National Army Museum to return lock of Tewodros II’s hair to Ethiopia | The National Army Museum in London has agreed to return to Ethiopia several locks of hair cut from the head of the emperor Tewodros after the battle of Maqdala in 1868, the Art Newspaper reports. The Ethiopian government intends for the hair to be buried with the emperor’s remains, which are interred at Mahabere Selassie Monastery in Qwara, northern Ethiopia.
MOCA Cleveland to abolish admission fees | The Museum of Contemporary Art in Cleveland, Ohio, has announced that it will stop charging admission fees from 16 March. The move is part of the museum’s ‘Open House’ initiative, which will also see the creation of a new curatorial fellowship, an apprenticeship programme, and enhanced exhibition programming for families and young people.
Hank Willis Thomas to design MLK memorial in Boston | The American artist Hank Willis Thomas has been named the winner of a competition to design a new public memorial to Martin Luther King, Jr. and Coretta Scott King on Boston Common. The work, which will be unveiled in 2020, is called The Embrace, and will depict interlocking pairs of arms and hands.

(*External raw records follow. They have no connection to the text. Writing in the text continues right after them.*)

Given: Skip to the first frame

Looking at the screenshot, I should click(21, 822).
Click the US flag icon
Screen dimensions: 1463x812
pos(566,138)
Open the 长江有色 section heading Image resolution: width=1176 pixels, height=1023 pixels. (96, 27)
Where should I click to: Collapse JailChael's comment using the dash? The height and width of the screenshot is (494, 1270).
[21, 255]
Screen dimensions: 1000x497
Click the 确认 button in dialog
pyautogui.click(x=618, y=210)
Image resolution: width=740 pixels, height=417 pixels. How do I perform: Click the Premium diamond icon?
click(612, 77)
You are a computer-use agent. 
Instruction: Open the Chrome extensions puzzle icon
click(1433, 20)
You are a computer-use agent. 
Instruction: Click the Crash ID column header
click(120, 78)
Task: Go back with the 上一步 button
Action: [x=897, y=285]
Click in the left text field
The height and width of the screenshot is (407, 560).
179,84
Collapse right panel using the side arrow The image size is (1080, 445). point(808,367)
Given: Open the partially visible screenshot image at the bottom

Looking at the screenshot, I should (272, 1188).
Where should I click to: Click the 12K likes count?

Recommended reading | In the New York Times, Jillian Steinhauer reviews the pick of 75 artists for the 79th Whitney Biennial – and explores the decision of Michael Rakowitz to pull out of the show in protest. In the New Statesman, Michael Prodger reviews a show of landscapes by the Norwegian modernist Harald Sohlberg, finding them ‘full of colour, mystery and an indefinable intensity’.